Pre-Humans Shuffled Before Walking
There have been many suggestions for how and why our hominid ancestors got out of the trees and started walking. The latest: a prehistoric shuffle driven by an empty belly.
This proposal relies on a mathematical model to suggest that shuffling emerged as a precursor to walking, between 4 million and 7 million years ago, as a way of saving metabolic energy.
The idea is that some hungry primate was perhaps picking fruit, stood on its hind legs and reached up, and then rather than go back down on all fours, shuffled over to another bit of low-hanging fruit.

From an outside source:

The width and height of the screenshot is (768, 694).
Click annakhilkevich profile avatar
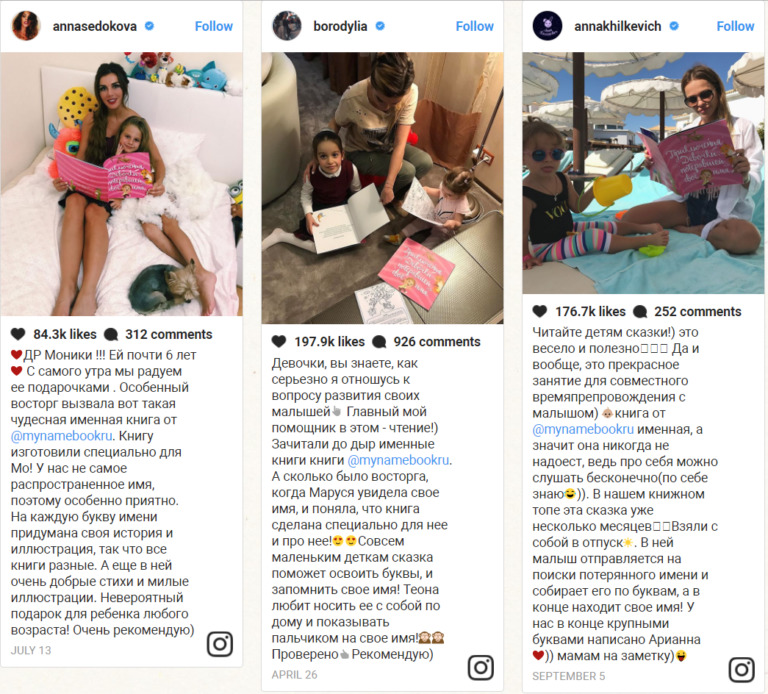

"Metabolic energy is produced by what an animal eats, enabling it to move. But it is a limited resource, particularly for young-bearing females which have to take care of and feed their offspring. Finding food is vitally important, and an animal needs to save energy and use it efficiently," said Patricia Kramer, a University of Washington assistant professor of anthropology and co-author of the new study.
Kramer thinks it was an empty belly, along with a need to conserve energy, that prompted that early ancestor to shuffle.
"Hunger. It is always hunger," she said. "There is nothing that will get you to do something you don't want to do other than food. That's why we bribe animals with food to train them."
Because of a gap in the fossil record that hides when humans split off from other primates, Kramer and co-author Adam Sylvester, now a postdoctoral fellow at Johns Hopkins University, used the chimpanzee as a way of looking into the past and testing other researchers' ideas about the origins of bipedalism (walking on two legs).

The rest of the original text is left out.